I have a binary numpy matrix and I want to randomly turn off 30% of the matrix, where turning off 30% means to replace 30% of the 1s with 0s. In general, I want to do this many times, so if I do this 5 times I expect the final matrix to have 100*(1-0.3)^5 = 16% 1s of the original matrix, which is all 1s initially.
The important thing is that I want to turn off 30% of the active bits (the ones), as opposed to turning off 30% of the whole matrix (the ones and the zeros, where turning off zero is just zero).
I came up with a method to do this, but it doesn't seem to achieve the above, because, after 5 sessions of turning off 30%, the matrix is 23% 1s as opposed to 16% 1s.
To illustrate through example, my approach is as follows:
>>> mask=np.array([[1,1,1,1,1],[1,1,1,0,0],[1,1,0,0,0]])
>>> mask
array([[1, 1, 1, 1, 1],
[1, 1, 1, 0, 0],
[1, 1, 0, 0, 0]])
>>> np.where(mask==0, np.zeros_like(mask), mask * np.random.binomial(1, 0.7, mask.shape))
array([[1, 1, 1, 0, 0],
[0, 1, 1, 0, 0],
[1, 1, 0, 0, 0]])
The code above gives a new matrix where if a bit is 0 it remains 0, and if it is 1 it is turned off 30% of the time.
In this small example, everything seems to work fine as I have removed exactly 30% of the ones (I had 10, now I have 7).

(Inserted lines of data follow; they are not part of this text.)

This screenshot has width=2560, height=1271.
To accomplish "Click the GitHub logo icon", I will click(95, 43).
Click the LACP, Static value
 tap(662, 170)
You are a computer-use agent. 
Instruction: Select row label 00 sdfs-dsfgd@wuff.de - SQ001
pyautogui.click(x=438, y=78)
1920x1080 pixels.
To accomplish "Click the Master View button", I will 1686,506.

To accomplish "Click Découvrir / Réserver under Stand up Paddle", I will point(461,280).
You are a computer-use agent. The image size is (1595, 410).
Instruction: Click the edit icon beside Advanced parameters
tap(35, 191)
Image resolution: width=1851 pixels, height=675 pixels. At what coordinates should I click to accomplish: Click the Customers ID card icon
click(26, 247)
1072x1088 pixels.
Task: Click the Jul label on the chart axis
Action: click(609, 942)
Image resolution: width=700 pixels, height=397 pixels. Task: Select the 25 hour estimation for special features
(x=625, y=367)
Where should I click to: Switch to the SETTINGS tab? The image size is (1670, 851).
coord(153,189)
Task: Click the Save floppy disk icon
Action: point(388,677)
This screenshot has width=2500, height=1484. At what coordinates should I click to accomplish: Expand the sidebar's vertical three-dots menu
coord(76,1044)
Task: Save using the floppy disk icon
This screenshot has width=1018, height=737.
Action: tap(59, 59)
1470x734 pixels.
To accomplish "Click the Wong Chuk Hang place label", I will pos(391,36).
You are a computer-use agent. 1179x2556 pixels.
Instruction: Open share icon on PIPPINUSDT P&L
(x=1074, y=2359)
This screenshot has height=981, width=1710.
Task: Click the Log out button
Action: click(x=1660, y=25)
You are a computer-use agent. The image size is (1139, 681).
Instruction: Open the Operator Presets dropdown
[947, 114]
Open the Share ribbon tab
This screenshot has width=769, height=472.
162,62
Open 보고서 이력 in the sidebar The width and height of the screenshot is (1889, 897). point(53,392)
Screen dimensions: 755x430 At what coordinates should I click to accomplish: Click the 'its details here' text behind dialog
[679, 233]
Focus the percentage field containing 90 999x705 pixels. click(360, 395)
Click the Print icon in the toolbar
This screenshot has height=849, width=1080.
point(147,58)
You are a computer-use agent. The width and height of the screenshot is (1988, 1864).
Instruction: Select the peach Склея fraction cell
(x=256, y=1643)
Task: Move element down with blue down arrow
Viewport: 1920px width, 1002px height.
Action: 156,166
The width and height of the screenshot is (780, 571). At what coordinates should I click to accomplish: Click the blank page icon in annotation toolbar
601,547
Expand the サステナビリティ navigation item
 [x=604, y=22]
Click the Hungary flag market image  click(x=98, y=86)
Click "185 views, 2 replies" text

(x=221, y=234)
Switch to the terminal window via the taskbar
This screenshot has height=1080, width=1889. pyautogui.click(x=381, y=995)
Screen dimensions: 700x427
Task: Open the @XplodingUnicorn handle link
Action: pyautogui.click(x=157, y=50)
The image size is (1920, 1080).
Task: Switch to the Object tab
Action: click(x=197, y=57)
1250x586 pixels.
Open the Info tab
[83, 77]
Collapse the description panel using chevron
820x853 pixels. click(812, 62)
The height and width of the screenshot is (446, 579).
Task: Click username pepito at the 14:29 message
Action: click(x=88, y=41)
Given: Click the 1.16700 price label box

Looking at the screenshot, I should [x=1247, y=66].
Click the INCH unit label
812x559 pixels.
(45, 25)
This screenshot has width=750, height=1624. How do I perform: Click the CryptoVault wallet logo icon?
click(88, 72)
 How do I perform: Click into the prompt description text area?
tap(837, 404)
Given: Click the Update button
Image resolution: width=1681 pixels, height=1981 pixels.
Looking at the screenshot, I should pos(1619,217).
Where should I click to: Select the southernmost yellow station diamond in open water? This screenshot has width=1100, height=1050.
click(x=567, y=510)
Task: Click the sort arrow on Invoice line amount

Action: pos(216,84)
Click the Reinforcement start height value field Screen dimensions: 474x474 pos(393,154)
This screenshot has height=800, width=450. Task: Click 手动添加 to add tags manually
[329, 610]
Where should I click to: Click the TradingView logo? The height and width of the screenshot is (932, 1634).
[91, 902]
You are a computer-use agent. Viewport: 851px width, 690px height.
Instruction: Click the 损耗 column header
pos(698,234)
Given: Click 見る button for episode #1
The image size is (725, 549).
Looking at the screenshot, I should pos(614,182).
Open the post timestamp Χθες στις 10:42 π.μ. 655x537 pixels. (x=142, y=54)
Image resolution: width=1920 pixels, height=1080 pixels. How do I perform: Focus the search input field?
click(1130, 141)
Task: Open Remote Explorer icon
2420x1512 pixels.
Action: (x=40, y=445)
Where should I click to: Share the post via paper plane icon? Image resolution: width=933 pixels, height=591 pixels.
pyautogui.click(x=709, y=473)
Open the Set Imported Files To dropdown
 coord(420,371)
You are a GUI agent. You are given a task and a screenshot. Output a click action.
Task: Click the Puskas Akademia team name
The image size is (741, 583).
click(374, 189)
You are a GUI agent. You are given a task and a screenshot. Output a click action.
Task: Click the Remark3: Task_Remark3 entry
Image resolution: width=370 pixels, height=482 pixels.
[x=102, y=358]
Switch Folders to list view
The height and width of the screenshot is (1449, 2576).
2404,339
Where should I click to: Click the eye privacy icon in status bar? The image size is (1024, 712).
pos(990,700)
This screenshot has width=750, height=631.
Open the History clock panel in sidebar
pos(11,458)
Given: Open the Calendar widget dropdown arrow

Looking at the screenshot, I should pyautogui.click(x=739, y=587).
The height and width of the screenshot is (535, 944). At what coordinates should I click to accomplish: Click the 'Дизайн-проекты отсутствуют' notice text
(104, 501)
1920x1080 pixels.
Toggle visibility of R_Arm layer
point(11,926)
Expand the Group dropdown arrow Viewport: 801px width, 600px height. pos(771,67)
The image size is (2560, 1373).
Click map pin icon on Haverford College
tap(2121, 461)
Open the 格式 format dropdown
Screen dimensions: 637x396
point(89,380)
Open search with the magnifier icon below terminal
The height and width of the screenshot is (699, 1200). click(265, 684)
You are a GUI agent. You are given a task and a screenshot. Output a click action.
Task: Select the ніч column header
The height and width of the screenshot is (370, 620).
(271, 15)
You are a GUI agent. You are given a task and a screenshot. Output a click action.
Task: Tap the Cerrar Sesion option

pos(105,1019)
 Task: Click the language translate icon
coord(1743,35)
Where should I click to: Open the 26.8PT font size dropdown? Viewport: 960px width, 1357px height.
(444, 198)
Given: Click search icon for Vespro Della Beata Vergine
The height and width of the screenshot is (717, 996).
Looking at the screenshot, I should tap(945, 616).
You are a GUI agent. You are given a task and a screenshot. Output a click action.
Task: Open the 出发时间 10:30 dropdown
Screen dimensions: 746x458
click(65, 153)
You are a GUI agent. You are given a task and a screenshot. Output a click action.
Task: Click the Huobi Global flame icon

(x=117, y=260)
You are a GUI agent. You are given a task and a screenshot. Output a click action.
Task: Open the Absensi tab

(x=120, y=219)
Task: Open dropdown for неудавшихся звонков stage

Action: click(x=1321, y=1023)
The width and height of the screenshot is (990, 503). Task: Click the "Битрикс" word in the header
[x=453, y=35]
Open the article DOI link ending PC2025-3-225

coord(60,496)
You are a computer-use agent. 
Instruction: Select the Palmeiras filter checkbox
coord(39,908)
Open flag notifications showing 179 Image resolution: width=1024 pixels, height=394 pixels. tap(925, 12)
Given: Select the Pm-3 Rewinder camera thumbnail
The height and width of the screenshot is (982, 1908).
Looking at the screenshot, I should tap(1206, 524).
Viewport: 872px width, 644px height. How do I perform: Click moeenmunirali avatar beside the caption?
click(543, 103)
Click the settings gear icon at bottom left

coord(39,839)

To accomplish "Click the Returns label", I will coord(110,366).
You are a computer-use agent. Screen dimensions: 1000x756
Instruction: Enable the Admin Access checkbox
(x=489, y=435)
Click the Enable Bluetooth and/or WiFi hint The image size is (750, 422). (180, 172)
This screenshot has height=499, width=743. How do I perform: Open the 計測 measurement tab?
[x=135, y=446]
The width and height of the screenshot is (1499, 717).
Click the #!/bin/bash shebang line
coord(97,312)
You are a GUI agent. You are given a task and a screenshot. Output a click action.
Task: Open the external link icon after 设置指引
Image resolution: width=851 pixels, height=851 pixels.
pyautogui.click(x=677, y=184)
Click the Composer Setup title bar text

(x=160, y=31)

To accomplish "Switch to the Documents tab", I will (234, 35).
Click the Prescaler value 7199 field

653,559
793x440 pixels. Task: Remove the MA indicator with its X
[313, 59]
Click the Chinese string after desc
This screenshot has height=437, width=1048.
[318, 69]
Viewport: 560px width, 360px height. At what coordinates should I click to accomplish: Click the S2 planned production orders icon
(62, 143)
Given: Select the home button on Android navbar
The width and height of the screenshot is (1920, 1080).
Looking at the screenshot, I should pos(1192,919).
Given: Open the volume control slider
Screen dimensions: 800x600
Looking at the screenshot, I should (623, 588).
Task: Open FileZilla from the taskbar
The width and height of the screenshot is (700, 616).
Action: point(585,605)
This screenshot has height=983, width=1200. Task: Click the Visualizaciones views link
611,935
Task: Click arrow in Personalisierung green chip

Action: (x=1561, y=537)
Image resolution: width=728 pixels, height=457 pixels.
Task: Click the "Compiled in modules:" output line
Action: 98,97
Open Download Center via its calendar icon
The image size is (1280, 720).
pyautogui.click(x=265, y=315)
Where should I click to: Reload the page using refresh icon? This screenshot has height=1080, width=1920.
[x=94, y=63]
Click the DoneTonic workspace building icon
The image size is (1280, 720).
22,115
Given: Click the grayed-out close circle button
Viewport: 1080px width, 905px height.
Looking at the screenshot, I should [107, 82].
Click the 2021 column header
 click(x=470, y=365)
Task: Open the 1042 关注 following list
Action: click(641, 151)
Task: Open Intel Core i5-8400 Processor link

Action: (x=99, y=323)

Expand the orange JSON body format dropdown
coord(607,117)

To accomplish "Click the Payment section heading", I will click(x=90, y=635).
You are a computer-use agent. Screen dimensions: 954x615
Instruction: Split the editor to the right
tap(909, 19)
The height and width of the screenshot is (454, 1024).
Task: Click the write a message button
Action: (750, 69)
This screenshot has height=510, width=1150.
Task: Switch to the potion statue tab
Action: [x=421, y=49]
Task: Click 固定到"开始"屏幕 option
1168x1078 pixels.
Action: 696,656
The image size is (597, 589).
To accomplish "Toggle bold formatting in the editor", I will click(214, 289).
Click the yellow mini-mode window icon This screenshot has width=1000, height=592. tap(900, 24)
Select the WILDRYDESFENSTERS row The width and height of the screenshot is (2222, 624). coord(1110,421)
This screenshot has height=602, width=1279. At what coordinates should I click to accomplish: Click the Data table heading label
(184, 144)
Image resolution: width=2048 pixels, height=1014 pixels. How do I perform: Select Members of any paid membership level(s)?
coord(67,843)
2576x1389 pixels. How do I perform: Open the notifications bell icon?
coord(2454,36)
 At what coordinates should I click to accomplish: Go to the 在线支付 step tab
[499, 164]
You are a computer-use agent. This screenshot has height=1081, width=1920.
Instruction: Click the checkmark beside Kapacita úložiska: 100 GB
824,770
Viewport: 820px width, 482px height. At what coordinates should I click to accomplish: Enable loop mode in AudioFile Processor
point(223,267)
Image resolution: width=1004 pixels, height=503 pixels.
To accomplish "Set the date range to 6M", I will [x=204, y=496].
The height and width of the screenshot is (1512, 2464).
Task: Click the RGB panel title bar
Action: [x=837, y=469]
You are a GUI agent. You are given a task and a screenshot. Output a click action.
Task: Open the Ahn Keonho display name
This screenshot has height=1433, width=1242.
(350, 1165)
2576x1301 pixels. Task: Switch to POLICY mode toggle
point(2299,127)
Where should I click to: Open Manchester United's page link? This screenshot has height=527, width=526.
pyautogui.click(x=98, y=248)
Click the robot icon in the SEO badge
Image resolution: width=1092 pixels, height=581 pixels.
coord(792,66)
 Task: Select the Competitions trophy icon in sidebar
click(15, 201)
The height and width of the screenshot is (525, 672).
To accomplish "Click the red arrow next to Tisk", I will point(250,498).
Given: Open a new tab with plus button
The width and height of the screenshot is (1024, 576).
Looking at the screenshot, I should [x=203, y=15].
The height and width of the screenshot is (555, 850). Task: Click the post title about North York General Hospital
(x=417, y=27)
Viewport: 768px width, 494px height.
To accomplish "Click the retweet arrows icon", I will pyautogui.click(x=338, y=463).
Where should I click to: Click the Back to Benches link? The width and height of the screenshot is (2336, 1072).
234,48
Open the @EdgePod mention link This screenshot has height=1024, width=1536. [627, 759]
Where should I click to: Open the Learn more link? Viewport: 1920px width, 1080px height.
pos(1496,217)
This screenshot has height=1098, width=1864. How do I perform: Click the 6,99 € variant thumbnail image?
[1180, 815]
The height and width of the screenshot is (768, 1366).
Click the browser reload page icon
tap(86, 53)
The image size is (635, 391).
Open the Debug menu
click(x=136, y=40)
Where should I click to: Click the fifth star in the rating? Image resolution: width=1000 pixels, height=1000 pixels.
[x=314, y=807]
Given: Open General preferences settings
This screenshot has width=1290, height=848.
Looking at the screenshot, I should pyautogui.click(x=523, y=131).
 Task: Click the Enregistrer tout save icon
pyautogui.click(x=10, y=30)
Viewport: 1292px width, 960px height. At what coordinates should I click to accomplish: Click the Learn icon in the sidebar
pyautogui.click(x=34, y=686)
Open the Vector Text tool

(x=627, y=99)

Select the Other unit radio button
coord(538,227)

But I don't think my approach generalizes well for a large matrix. I believe this is due to the following:
Although the Bernoulli trials are supposed to be independent of each other, numpy probably tries to ensure that overall, 30% of all the trials are Tails. But in my code "all trials" equals the size of the full matrix, and not the number of ones in my matrix, and this is what causes the problem.
What is a clean pythonic way to nullify 30% of the active bits, as opposed to 30% of all the bits?
It seems I figured it out. Basically, I create a new zero matrix of the same size and I only edit the fields where the initial matrix has 1s, and the number of times the Bernoulli trial is performed is the number of 1s in the initial matrix, as opposed to the full size of the matrix, as desired.
This works for large matrices and it does give me a final size of ~16% 1s (see question body for context).